■ TASK ITEM: Each line below should be restated exactly, with nothing dropped.

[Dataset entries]

● ● ●

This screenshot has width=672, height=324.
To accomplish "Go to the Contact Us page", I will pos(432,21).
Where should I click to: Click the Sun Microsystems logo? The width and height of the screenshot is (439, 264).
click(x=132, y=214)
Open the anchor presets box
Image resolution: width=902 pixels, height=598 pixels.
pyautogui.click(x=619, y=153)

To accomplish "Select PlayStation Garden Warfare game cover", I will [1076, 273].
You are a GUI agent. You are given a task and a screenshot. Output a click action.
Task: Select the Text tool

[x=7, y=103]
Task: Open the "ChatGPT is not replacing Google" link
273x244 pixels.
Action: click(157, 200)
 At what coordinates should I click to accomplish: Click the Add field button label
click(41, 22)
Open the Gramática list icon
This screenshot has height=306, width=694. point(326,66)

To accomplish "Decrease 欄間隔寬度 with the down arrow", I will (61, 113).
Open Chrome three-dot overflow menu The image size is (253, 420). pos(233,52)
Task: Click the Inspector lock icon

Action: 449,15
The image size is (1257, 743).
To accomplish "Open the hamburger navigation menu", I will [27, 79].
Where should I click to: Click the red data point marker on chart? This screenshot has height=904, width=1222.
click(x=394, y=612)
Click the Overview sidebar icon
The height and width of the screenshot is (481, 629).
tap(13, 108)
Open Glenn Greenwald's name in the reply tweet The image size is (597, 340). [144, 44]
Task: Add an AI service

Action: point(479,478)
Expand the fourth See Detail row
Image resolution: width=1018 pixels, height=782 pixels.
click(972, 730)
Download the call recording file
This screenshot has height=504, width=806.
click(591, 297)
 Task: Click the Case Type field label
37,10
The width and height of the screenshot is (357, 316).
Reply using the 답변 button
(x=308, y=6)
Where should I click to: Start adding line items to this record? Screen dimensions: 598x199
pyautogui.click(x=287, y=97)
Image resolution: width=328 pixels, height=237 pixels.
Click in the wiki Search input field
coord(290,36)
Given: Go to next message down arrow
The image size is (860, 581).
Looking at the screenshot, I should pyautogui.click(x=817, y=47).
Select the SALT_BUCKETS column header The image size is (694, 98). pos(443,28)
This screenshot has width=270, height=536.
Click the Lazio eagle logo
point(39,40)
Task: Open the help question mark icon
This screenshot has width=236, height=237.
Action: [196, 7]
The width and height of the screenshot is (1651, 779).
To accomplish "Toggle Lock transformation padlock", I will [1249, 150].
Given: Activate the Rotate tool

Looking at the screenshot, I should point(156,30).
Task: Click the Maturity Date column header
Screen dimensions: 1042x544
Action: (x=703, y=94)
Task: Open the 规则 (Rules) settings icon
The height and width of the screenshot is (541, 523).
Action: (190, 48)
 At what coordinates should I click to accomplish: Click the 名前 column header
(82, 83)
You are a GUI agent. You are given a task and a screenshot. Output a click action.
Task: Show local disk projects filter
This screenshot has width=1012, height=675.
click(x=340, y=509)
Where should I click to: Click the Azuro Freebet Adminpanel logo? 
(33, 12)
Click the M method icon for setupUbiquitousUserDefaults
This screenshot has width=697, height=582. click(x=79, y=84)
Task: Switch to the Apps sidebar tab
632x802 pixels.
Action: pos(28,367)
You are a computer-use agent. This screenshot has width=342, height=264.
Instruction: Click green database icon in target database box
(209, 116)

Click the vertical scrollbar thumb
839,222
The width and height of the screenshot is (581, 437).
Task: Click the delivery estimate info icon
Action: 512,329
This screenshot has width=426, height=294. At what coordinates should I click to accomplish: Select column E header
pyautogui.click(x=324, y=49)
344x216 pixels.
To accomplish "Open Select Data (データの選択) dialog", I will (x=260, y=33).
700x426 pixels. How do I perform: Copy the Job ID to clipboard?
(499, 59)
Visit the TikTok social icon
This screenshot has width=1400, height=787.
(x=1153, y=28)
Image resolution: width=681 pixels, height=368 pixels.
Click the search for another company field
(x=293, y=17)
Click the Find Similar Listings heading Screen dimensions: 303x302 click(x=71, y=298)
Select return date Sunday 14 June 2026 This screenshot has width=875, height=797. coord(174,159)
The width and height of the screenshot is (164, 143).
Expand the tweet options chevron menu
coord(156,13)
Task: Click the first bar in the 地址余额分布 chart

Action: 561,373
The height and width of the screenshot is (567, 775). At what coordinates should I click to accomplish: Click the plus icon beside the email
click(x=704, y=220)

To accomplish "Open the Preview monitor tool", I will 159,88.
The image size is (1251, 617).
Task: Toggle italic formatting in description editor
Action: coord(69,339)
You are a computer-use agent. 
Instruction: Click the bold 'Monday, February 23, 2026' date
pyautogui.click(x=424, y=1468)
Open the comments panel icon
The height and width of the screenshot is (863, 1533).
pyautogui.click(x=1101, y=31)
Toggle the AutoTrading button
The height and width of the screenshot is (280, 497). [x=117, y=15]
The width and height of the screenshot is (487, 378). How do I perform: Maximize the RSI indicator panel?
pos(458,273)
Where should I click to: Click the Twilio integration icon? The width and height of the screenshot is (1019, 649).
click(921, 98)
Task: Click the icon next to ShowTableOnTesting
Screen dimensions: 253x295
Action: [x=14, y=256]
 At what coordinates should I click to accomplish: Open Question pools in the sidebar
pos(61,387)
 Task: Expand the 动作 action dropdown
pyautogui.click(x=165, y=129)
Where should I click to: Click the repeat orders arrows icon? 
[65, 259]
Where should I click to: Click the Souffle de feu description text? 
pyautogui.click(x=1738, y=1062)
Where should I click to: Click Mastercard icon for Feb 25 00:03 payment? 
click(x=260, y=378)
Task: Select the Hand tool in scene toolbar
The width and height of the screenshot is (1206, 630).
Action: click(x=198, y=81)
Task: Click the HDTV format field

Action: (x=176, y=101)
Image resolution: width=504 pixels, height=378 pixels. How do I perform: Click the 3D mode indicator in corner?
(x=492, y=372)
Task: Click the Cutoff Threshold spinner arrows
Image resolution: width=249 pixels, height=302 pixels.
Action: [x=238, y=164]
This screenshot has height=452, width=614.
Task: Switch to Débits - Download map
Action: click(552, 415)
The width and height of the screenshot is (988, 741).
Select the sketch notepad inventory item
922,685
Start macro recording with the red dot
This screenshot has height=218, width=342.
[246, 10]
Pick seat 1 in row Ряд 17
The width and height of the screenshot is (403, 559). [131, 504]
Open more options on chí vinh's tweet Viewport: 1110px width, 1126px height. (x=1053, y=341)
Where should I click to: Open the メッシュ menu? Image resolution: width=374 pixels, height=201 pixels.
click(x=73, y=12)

● ● ●

■ RESPONSE FOR THIS EXERCISE:
This screenshot has width=672, height=324.
To accomplish "Go to the Contact Us page", I will pos(432,21).
Where should I click to: Click the Sun Microsystems logo? The width and height of the screenshot is (439, 264).
click(x=132, y=214)
Open the anchor presets box
Image resolution: width=902 pixels, height=598 pixels.
pyautogui.click(x=619, y=153)

To accomplish "Select PlayStation Garden Warfare game cover", I will [1076, 273].
You are a GUI agent. You are given a task and a screenshot. Output a click action.
Task: Select the Text tool

[x=7, y=103]
Task: Open the "ChatGPT is not replacing Google" link
273x244 pixels.
Action: click(157, 200)
 At what coordinates should I click to accomplish: Click the Add field button label
click(41, 22)
Open the Gramática list icon
This screenshot has height=306, width=694. point(326,66)

To accomplish "Decrease 欄間隔寬度 with the down arrow", I will (61, 113).
Open Chrome three-dot overflow menu The image size is (253, 420). pos(233,52)
Task: Click the Inspector lock icon

Action: 449,15
The image size is (1257, 743).
To accomplish "Open the hamburger navigation menu", I will [27, 79].
Where should I click to: Click the red data point marker on chart? This screenshot has height=904, width=1222.
click(x=394, y=612)
Click the Overview sidebar icon
The height and width of the screenshot is (481, 629).
tap(13, 108)
Open Glenn Greenwald's name in the reply tweet The image size is (597, 340). [144, 44]
Task: Add an AI service

Action: point(479,478)
Expand the fourth See Detail row
Image resolution: width=1018 pixels, height=782 pixels.
click(972, 730)
Download the call recording file
This screenshot has height=504, width=806.
click(591, 297)
 Task: Click the Case Type field label
37,10
The width and height of the screenshot is (357, 316).
Reply using the 답변 button
(x=308, y=6)
Where should I click to: Start adding line items to this record? Screen dimensions: 598x199
pyautogui.click(x=287, y=97)
Image resolution: width=328 pixels, height=237 pixels.
Click in the wiki Search input field
coord(290,36)
Given: Go to next message down arrow
The image size is (860, 581).
Looking at the screenshot, I should pyautogui.click(x=817, y=47).
Select the SALT_BUCKETS column header The image size is (694, 98). pos(443,28)
This screenshot has width=270, height=536.
Click the Lazio eagle logo
point(39,40)
Task: Open the help question mark icon
This screenshot has width=236, height=237.
Action: [196, 7]
The width and height of the screenshot is (1651, 779).
To accomplish "Toggle Lock transformation padlock", I will [1249, 150].
Given: Activate the Rotate tool

Looking at the screenshot, I should point(156,30).
Task: Click the Maturity Date column header
Screen dimensions: 1042x544
Action: (x=703, y=94)
Task: Open the 规则 (Rules) settings icon
The height and width of the screenshot is (541, 523).
Action: (190, 48)
 At what coordinates should I click to accomplish: Click the 名前 column header
(82, 83)
You are a GUI agent. You are given a task and a screenshot. Output a click action.
Task: Show local disk projects filter
This screenshot has width=1012, height=675.
click(x=340, y=509)
Where should I click to: Click the Azuro Freebet Adminpanel logo? 
(33, 12)
Click the M method icon for setupUbiquitousUserDefaults
This screenshot has width=697, height=582. click(x=79, y=84)
Task: Switch to the Apps sidebar tab
632x802 pixels.
Action: pos(28,367)
You are a computer-use agent. This screenshot has width=342, height=264.
Instruction: Click green database icon in target database box
(209, 116)

Click the vertical scrollbar thumb
839,222
The width and height of the screenshot is (581, 437).
Task: Click the delivery estimate info icon
Action: 512,329
This screenshot has width=426, height=294. At what coordinates should I click to accomplish: Select column E header
pyautogui.click(x=324, y=49)
344x216 pixels.
To accomplish "Open Select Data (データの選択) dialog", I will (x=260, y=33).
700x426 pixels. How do I perform: Copy the Job ID to clipboard?
(499, 59)
Visit the TikTok social icon
This screenshot has width=1400, height=787.
(x=1153, y=28)
Image resolution: width=681 pixels, height=368 pixels.
Click the search for another company field
(x=293, y=17)
Click the Find Similar Listings heading Screen dimensions: 303x302 click(x=71, y=298)
Select return date Sunday 14 June 2026 This screenshot has width=875, height=797. coord(174,159)
The width and height of the screenshot is (164, 143).
Expand the tweet options chevron menu
coord(156,13)
Task: Click the first bar in the 地址余额分布 chart

Action: 561,373
The height and width of the screenshot is (567, 775). At what coordinates should I click to accomplish: Click the plus icon beside the email
click(x=704, y=220)

To accomplish "Open the Preview monitor tool", I will 159,88.
The image size is (1251, 617).
Task: Toggle italic formatting in description editor
Action: coord(69,339)
You are a computer-use agent. 
Instruction: Click the bold 'Monday, February 23, 2026' date
pyautogui.click(x=424, y=1468)
Open the comments panel icon
The height and width of the screenshot is (863, 1533).
pyautogui.click(x=1101, y=31)
Toggle the AutoTrading button
The height and width of the screenshot is (280, 497). [x=117, y=15]
The width and height of the screenshot is (487, 378). How do I perform: Maximize the RSI indicator panel?
pos(458,273)
Where should I click to: Click the Twilio integration icon? The width and height of the screenshot is (1019, 649).
click(921, 98)
Task: Click the icon next to ShowTableOnTesting
Screen dimensions: 253x295
Action: [x=14, y=256]
 At what coordinates should I click to accomplish: Open Question pools in the sidebar
pos(61,387)
 Task: Expand the 动作 action dropdown
pyautogui.click(x=165, y=129)
Where should I click to: Click the repeat orders arrows icon? 
[65, 259]
Where should I click to: Click the Souffle de feu description text? 
pyautogui.click(x=1738, y=1062)
Where should I click to: Click Mastercard icon for Feb 25 00:03 payment? 
click(x=260, y=378)
Task: Select the Hand tool in scene toolbar
The width and height of the screenshot is (1206, 630).
Action: click(x=198, y=81)
Task: Click the HDTV format field

Action: (x=176, y=101)
Image resolution: width=504 pixels, height=378 pixels. How do I perform: Click the 3D mode indicator in corner?
(x=492, y=372)
Task: Click the Cutoff Threshold spinner arrows
Image resolution: width=249 pixels, height=302 pixels.
Action: [x=238, y=164]
This screenshot has height=452, width=614.
Task: Switch to Débits - Download map
Action: click(552, 415)
The width and height of the screenshot is (988, 741).
Select the sketch notepad inventory item
922,685
Start macro recording with the red dot
This screenshot has height=218, width=342.
[246, 10]
Pick seat 1 in row Ряд 17
The width and height of the screenshot is (403, 559). [131, 504]
Open more options on chí vinh's tweet Viewport: 1110px width, 1126px height. (x=1053, y=341)
Where should I click to: Open the メッシュ menu? Image resolution: width=374 pixels, height=201 pixels.
click(x=73, y=12)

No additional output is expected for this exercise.